Now I see how simple a fix this is (like Ben suggests).

I'll remove the my whole pipe/apparatus from the main, and replace with a single pipe that goes from the main up throught the floor. Put a valve on top and connect my gas line. Done.

But a few questions:

1. The yellow teflon tape - at least two full wraps, and cover ALL the threads?
2. On any place where there is a flange - no yellow tape? 
3. As I use a pipe wrench to remove my old stuff - any concern about shaking or loosening something on the main line (which runs off across my basement ceiling under the drywall)?
4. As another poster suggested - should I seal up the hole in the floor the pipe comes up through? If so - with what? Perhaps cut a plywood plate, tack it down, the seal everything with caulk?
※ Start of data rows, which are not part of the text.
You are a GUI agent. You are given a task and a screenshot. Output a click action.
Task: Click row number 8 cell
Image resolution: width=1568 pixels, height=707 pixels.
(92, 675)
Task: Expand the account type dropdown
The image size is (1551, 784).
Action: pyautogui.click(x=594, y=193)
Or skip that and use GreatStuff?
5. I can't tell yet, but my main line looks like it's down just about 12 inches from the floor above. Thus - I'd need about a 14 inch pipe to have my valve about 2 inches high on the floor above. Not sure they make 14 inch black pipe. Is there another acceptable height out of the floor?
6. How tight do I tighten all the connections? I'm a strong guy and sometimes I feel like I might break something or even overtighten. 
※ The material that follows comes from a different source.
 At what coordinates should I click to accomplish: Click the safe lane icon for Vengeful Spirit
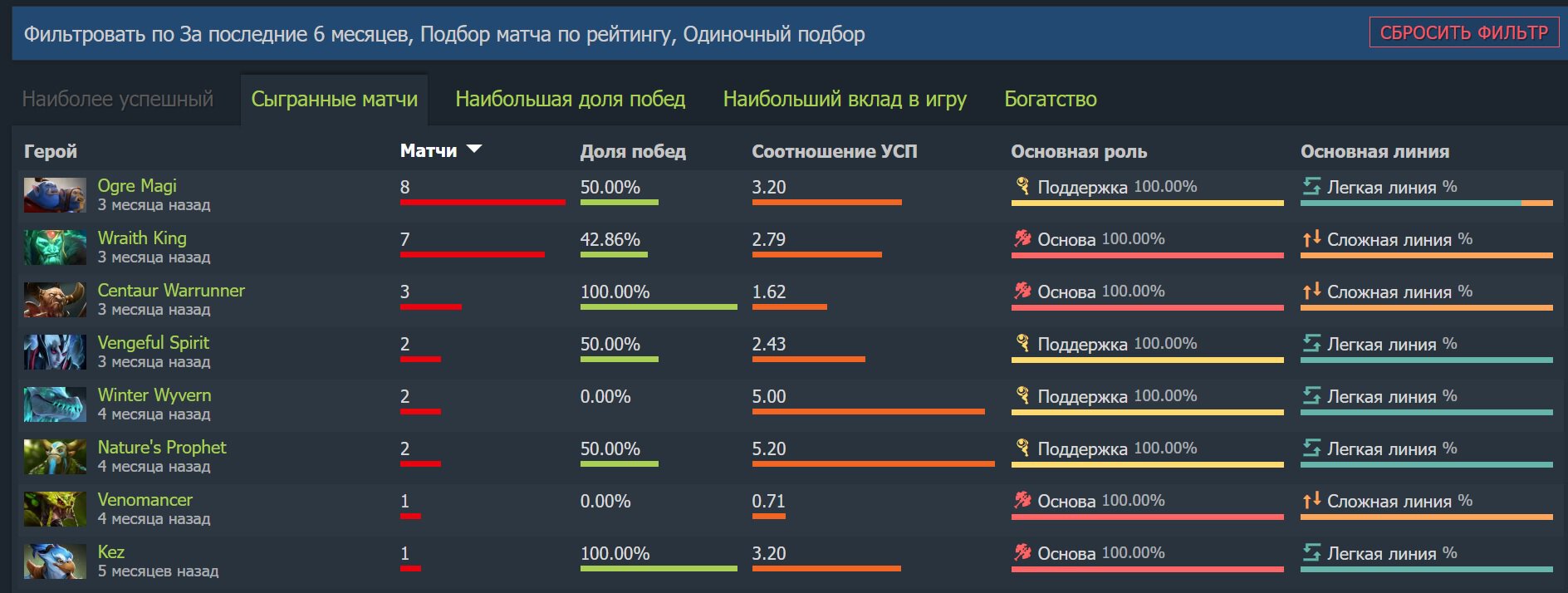click(1311, 343)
Finally - I've got a family. I consider myself extremely handy. This should be about a 7 minute and $10 job. But I am working with and around gas, and this job has got to be perfect - and remain perfect over the long term.

If I hired someone, I suspect it would end up 100% the same. Don't know that spending $100 or more for someone else do to this would give me any added peace of mind. So do I go DIY or pay a pro, simply because of the nature of the job?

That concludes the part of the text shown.